Shelley Widhalm

Archive for January, 2012|Monthly archive page

A Novel Setting

In Setting, Shelley Widhalm, Writing on January 29, 2012 at 10:00 am

The setting of a novel fits the cliché that too much of a good thing is definitely too much.

It’s best to give description of time and place in moderation. Provide the snippets that ground the character in his or her reality without drawing too much attention to the words.

It would be like reading by looking at the individual dots of each letter, looking at each letter and then coming up with the word – just a tad too time consuming and boring.

The idea is to get readers wanting to find out what happens next.

You don’t need to describe a map of streets with rows of businesses, stores and houses detailed down to the last shingle, as well as every piece of clothing on your character as if you’ve just dressed her up like a Barbie doll.

Instead, try a well-phrased sentence or paragraph or two or a literary description of the character’s surroundings to add color and dimension to her world. This description of setting is necessary to establish a story’s mood, feeling, historical period and location.

▶ _Written instruction a_:
According to the post on novel setting, what is a description of setting necessary to establish?

▶ _Materials provided_:

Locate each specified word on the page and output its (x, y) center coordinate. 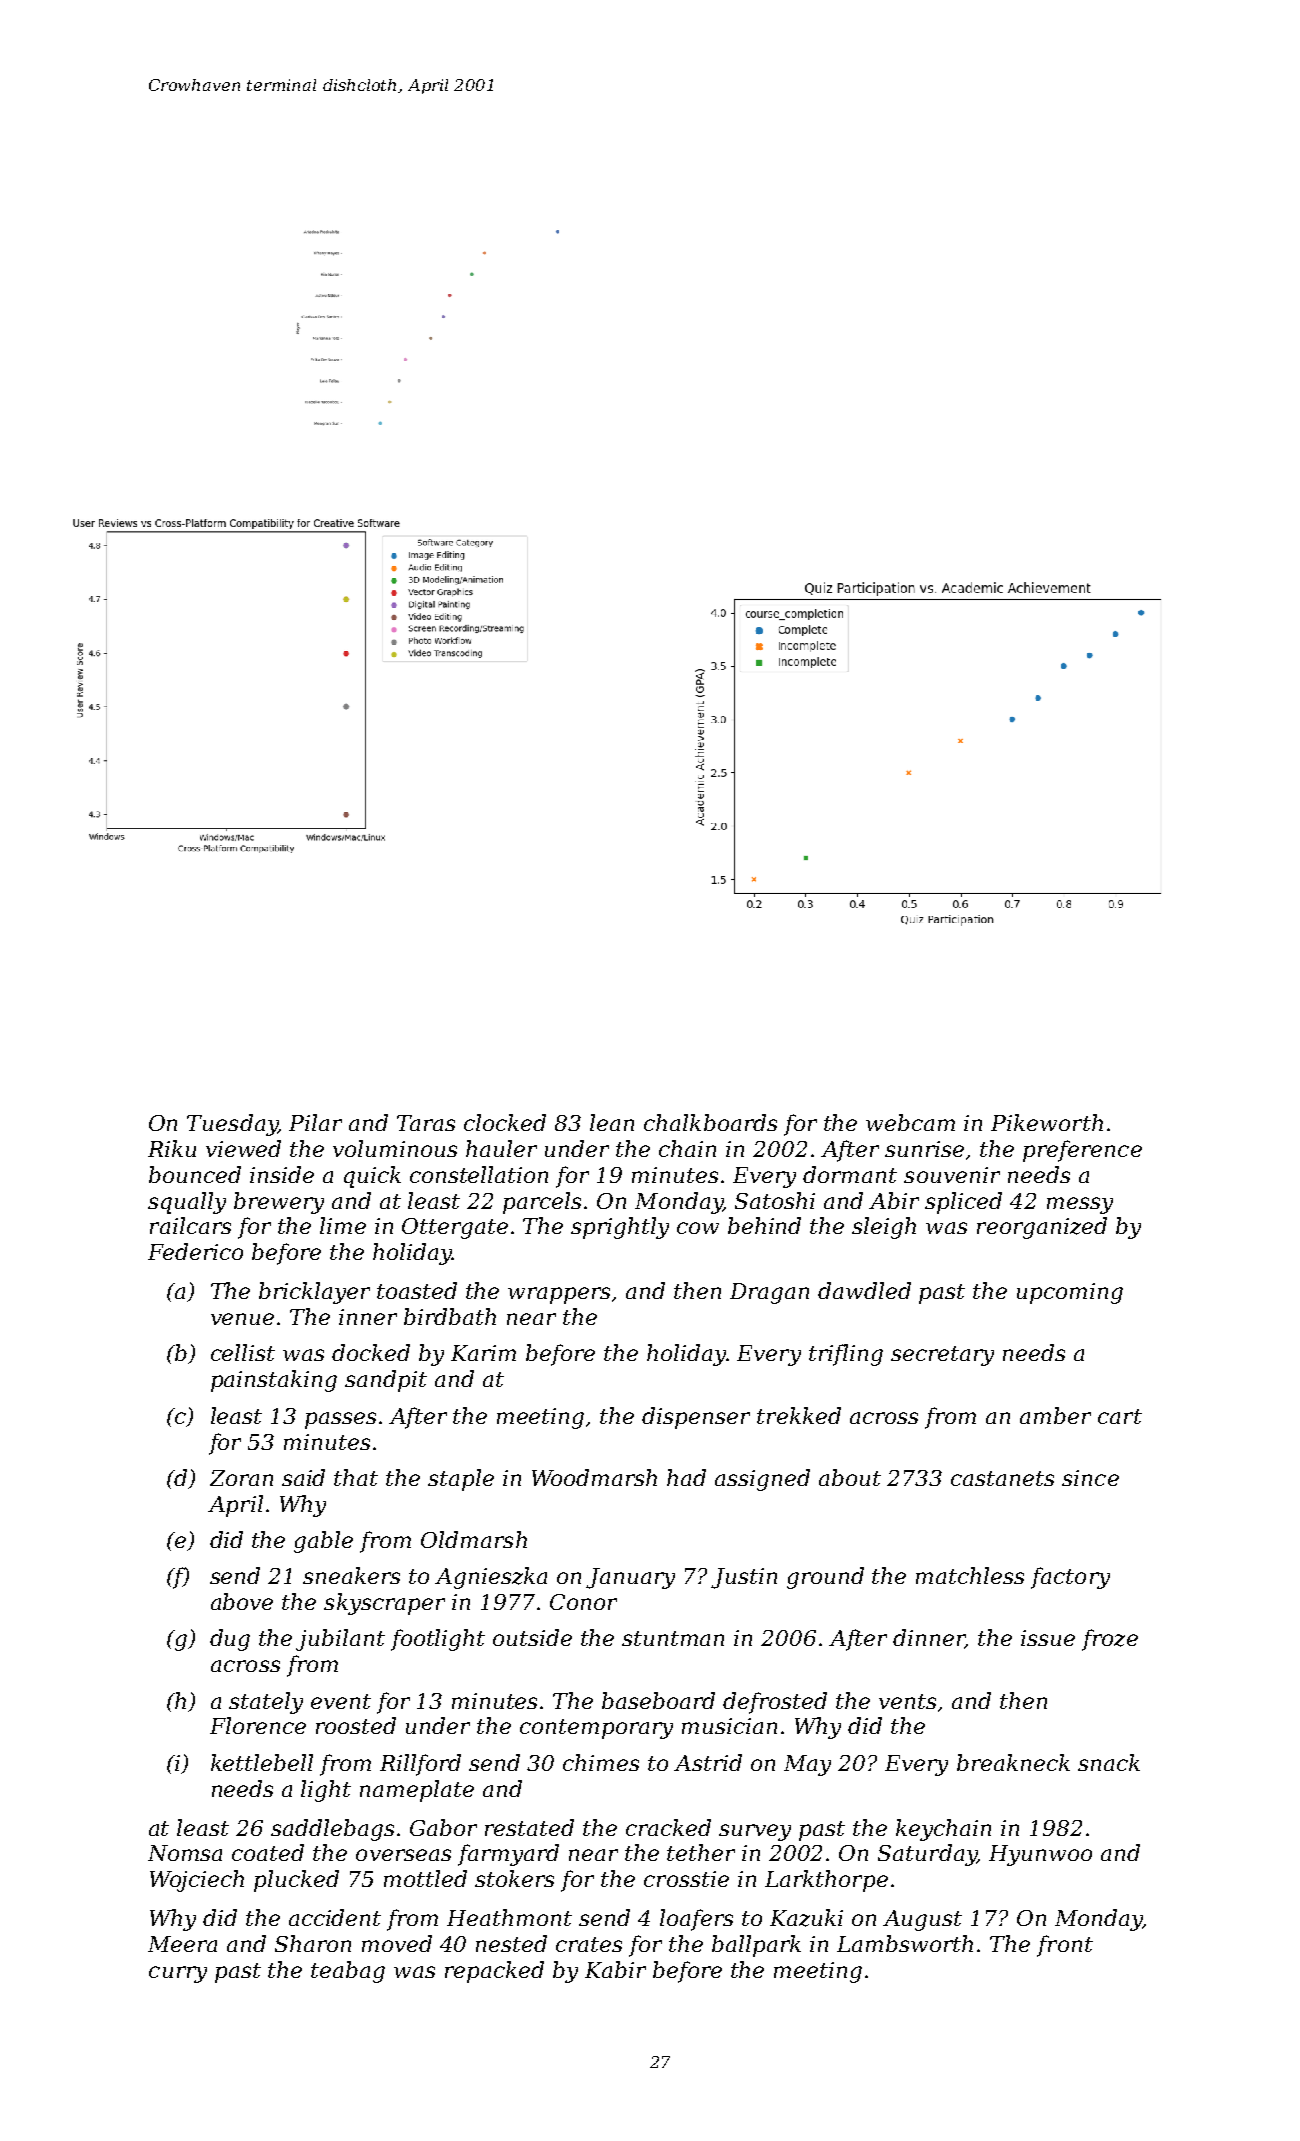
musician (729, 1726)
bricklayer (314, 1293)
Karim (483, 1353)
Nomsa (185, 1853)
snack (1109, 1762)
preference (1082, 1151)
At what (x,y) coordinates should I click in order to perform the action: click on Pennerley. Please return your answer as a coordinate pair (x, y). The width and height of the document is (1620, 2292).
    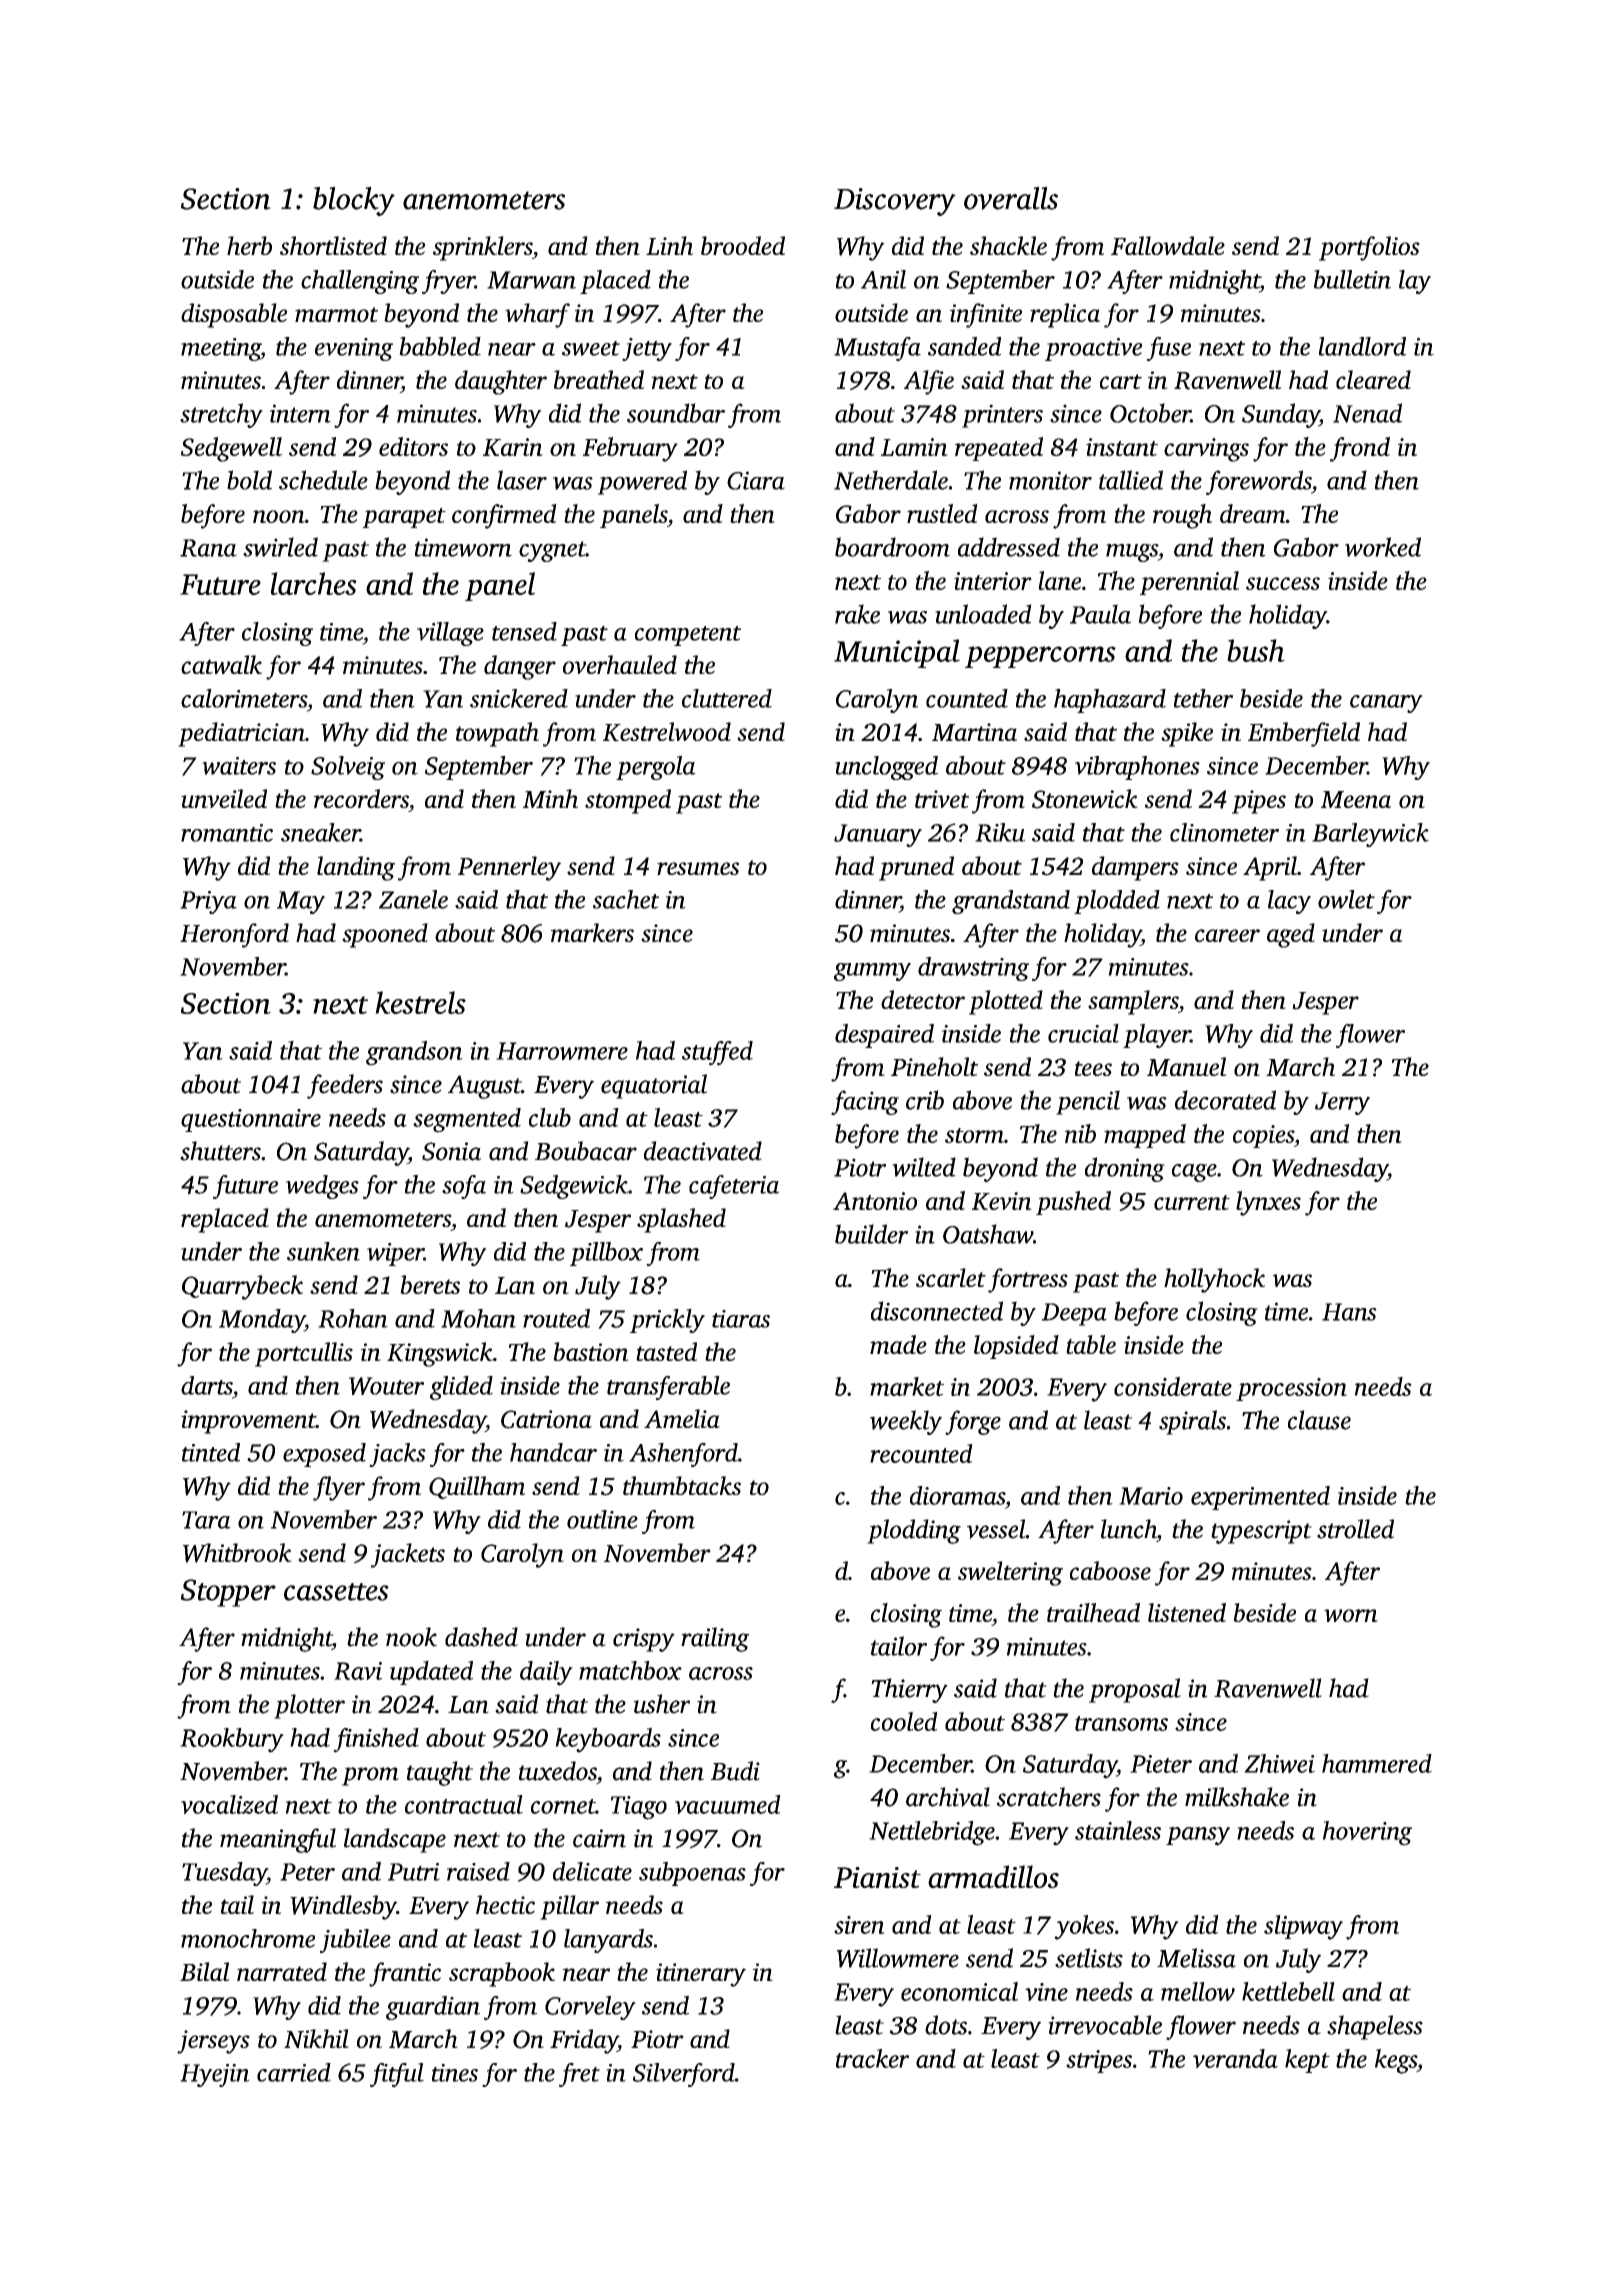
    Looking at the image, I should click on (509, 868).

▶ _Written instruction b_:
Return the rows starting with the line that contains "snack (1109, 1762)" and going on through the last of the rows, leaving out the pictures.

▶ _Exercise output a_:
A story's mood, feeling, historical period and location.

▶ _Exercise output b_:
snack (1109, 1762)
preference (1082, 1151)
At what (x,y) coordinates should I click in order to perform the action: click on Pennerley. Please return your answer as a coordinate pair (x, y). The width and height of the document is (1620, 2292).
    Looking at the image, I should click on (509, 868).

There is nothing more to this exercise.